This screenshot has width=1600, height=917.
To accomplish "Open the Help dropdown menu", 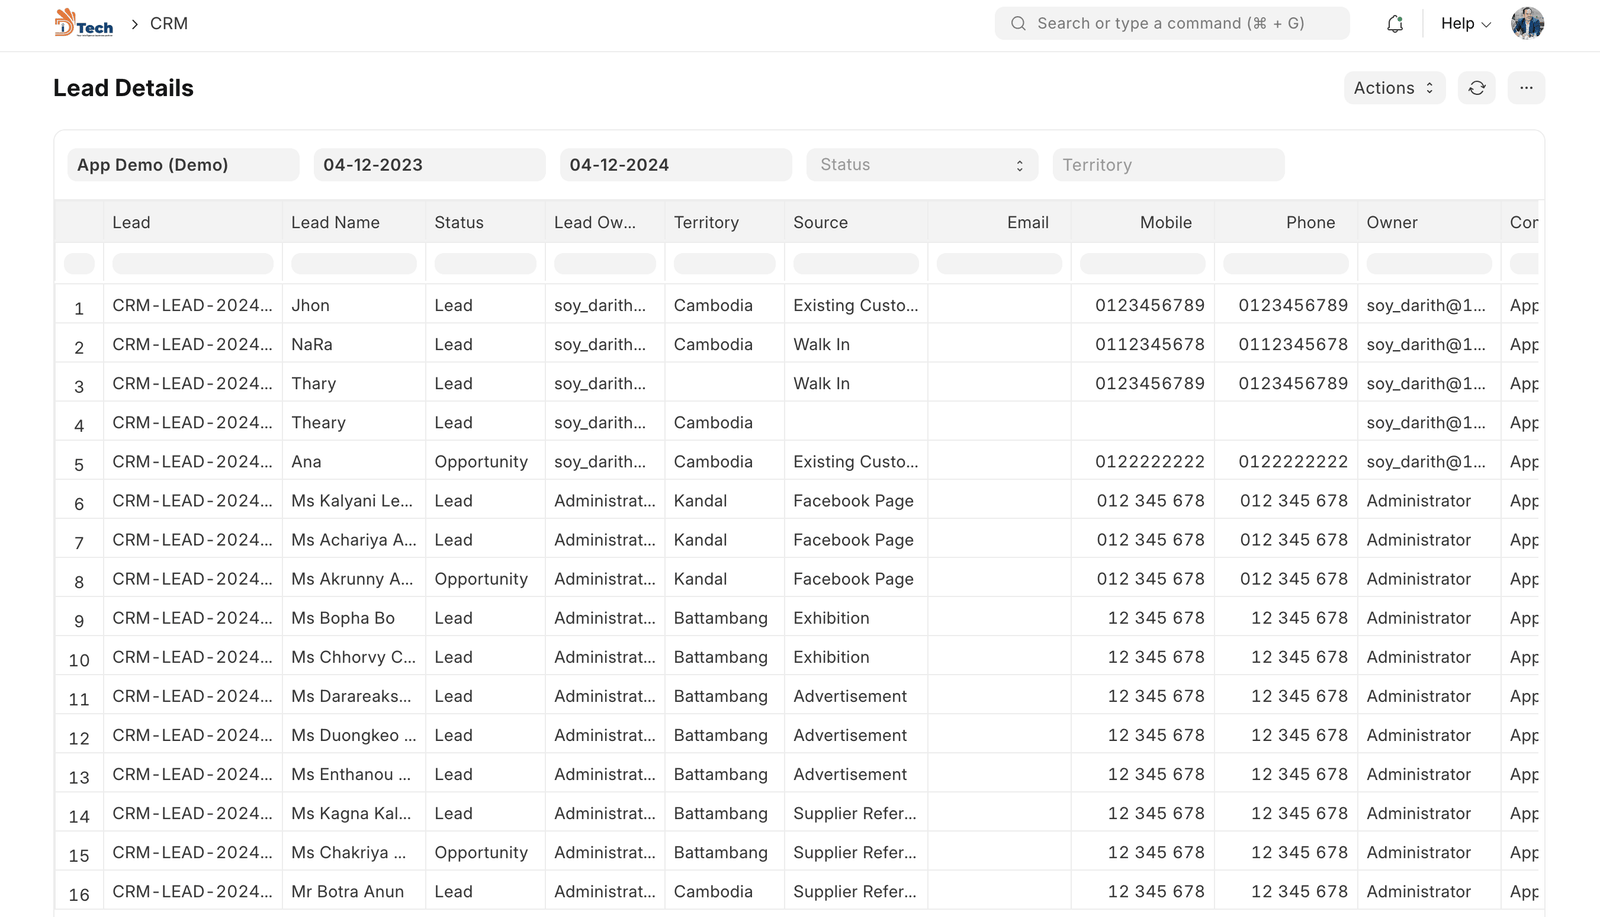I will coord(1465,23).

---

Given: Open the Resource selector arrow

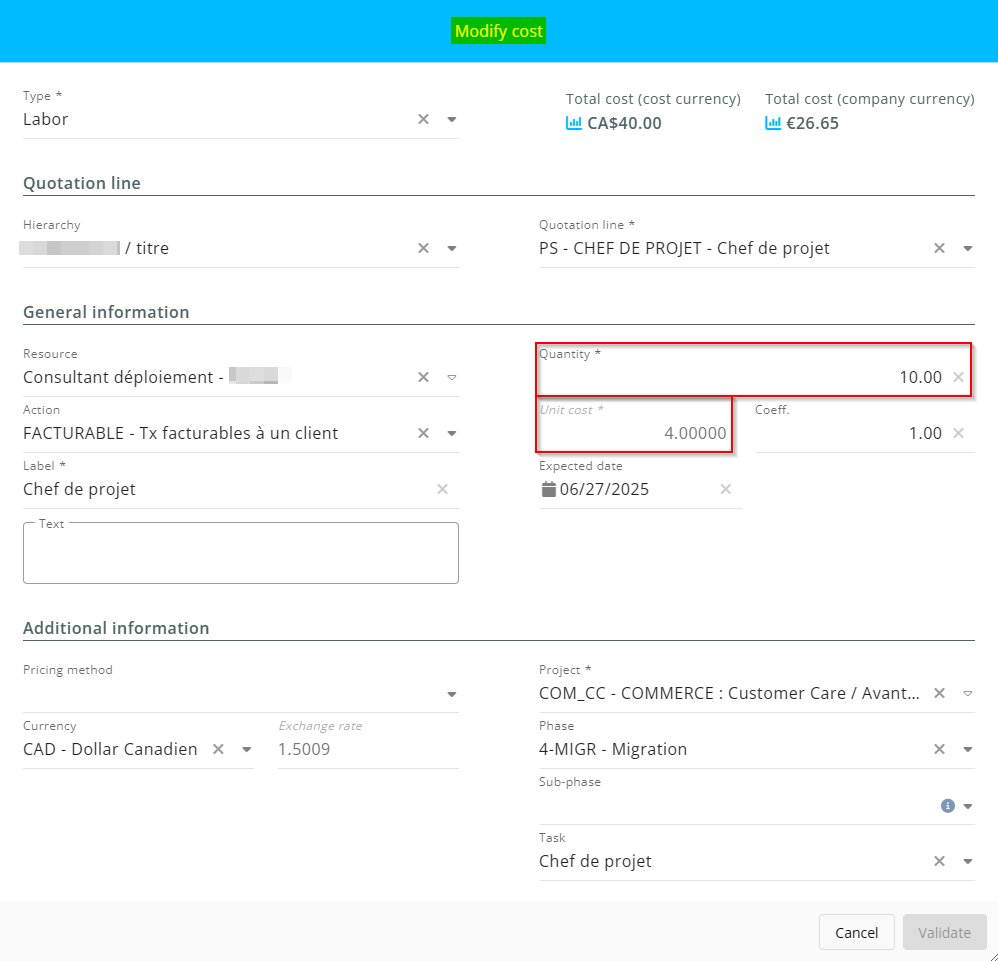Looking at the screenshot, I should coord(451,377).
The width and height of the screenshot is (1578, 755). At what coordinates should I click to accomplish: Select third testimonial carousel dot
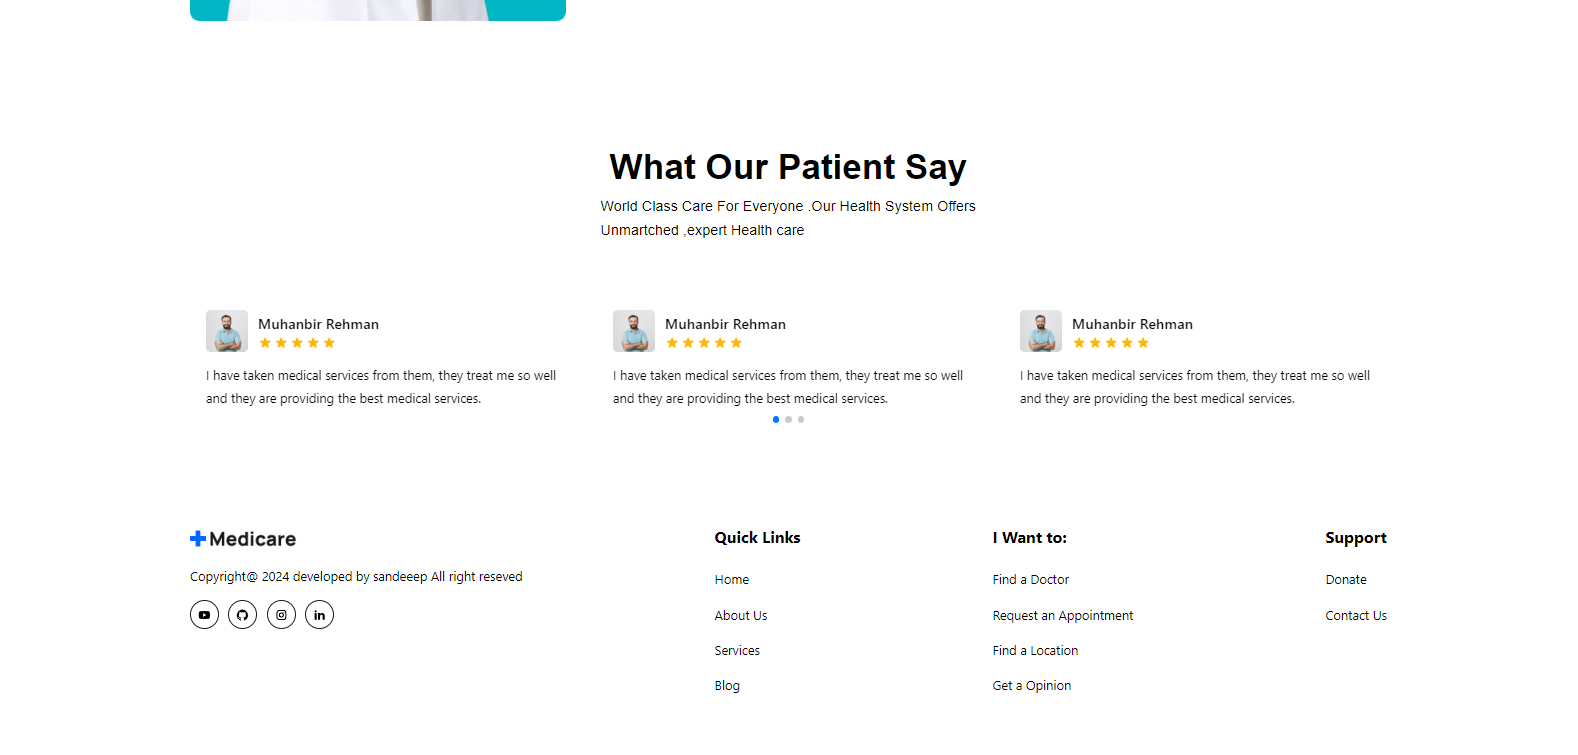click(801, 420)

Instructions for the task
Render the lines from the one containing "The width and" up to and including the one containing "click(801, 420)" as a JSON list of strings, one string per line and blank lines omitted. Leave the pictures out.

The reply
[
  "The width and height of the screenshot is (1578, 755). At what coordinates should I click to accomplish: Select third testimonial carousel dot",
  "click(801, 420)"
]